When patients without pulmonary hypertension undergo liver transplantation, right ventricular function is preserved throughout all phases of the surgery.48 Patients with portopulmonary hypertension, however, may develop hemodynamic instability during liver transplantation. The most critical times are the induction of anesthesia, during and after graft reperfusion, and the immediate postoperative period.49,50

During the surgery, patients may require vasodilators if they have worsening pulmonary hypertension, or inotropic medications if they have right ventricular dysfunction and heart failure. In one study,51 eight patients with portopulmonary hypertension diagnosed at anesthesia induction for liver transplantation all required intraoperative vasodilator therapy after graft reperfusion because of marked increases in pulmonary artery pressures and pulmonary vascular resistance.

The increase in blood flow following reperfusion or necessary fluid challenges may exacerbate pulmonary hypertension, resulting in worsening right heart function and backup into the transplanted liver. Infusion of 1 liter of crystalloid over 10 minutes has been shown to increase mean pulmonary artery pressure and pulmonary artery occlusion pressure in liver transplantation candidates without pulmonary hypertension52; this response may be exaggerated in portopulmonary hypertension.
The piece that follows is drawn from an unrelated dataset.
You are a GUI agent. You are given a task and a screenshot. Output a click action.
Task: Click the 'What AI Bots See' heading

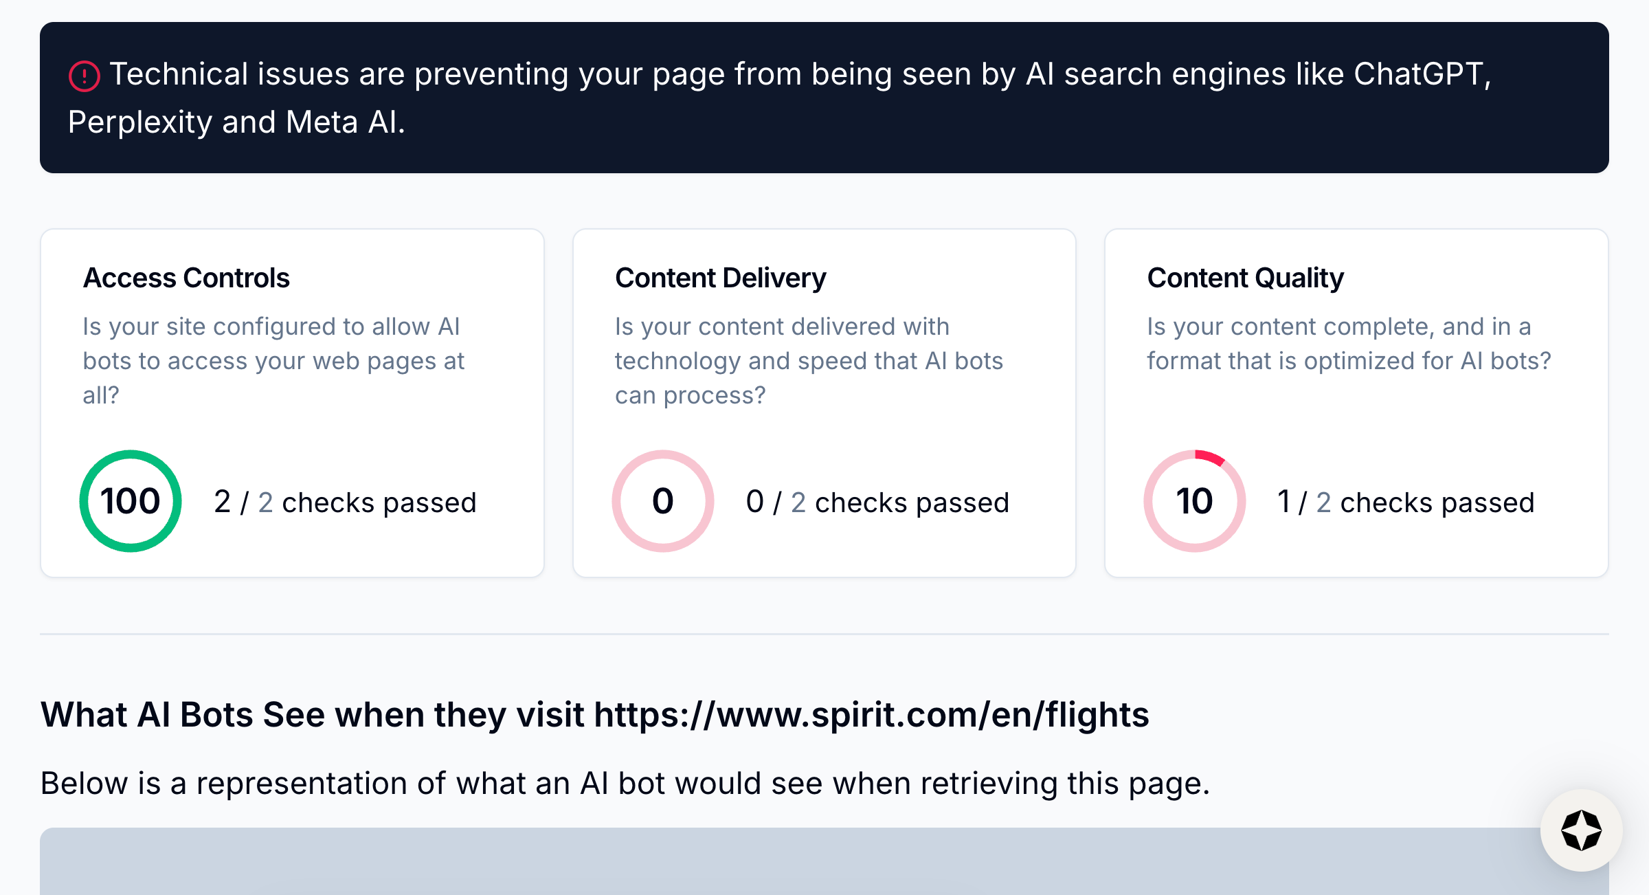[594, 715]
The natural history of untreated portopulmonary hypertension varies with the degree of liver disease and the severity of pulmonary hypertension. Transplant-free survival was 85% at 1 year and 38% at 3 years in one study.45 The cardiac index appears to be the most significant prognostic variable.20

In a retrospective study of 78 patients with portopulmonary hypertension treated conservatively (before prostanoids were available) the median survival was 6 months (range 0–84 months) from the time of diagnosis.53 Causes of death included right heart failure, sudden death, gastrointestinal bleeding, and small bowel perforation.

Most of the data on outcomes of drug treatment and liver transplantation in patients with portopulmonary hypertension come from case series and retrospective reviews; prospective trials have been lacking.

If right ventricular function is normal and pulmonary hypertension is mild (mean pulmonary artery pressure < 35 mm Hg), patients tend to do well with liver transplantation.9

Outcomes are worse if pulmonary hypertension is more severe. In a database54 from 10 liver transplant centers from 1996 to 2001, 13 (36%) of 36 patients undergoing liver transplantation died in the hospital, emphasizing the importance of accurately assessing the severity of pulmonary hypertension before attempting liver transplantation.46 The rate was even higher—92%—in those with a mean pulmonary artery pressure greater than 35 mm Hg. The cause of death in severe pulmonary hypertension was failure of the right ventricle.

However, some patients with moderate to severe portopulmonary hypertension have been bridged with medications to lower pulmonary artery pressures and pulmonary vascular resistance so that liver transplantation can be safely done, and some have even been able to discontinue medications because their pulmonary hypertension resolved.29,31,41,42,47

Unlike in hepatopulmonary syndrome, liver transplantation is not the treatment of choice for portopulmonary hypertension, and pulmonary hypertension does not always resolve after liver transplantation. Many patients continue therapy for pulmonary hypertension after liver transplantation. Pulmonary hypertension may resolve, persist, or even develop de novo after liver transplantation.1 If pulmonary hypertension resolves, it does so over a prolonged time—months to years—favoring a vascular remodeling hypothesis as opposed to simply reversing vasoconstriction.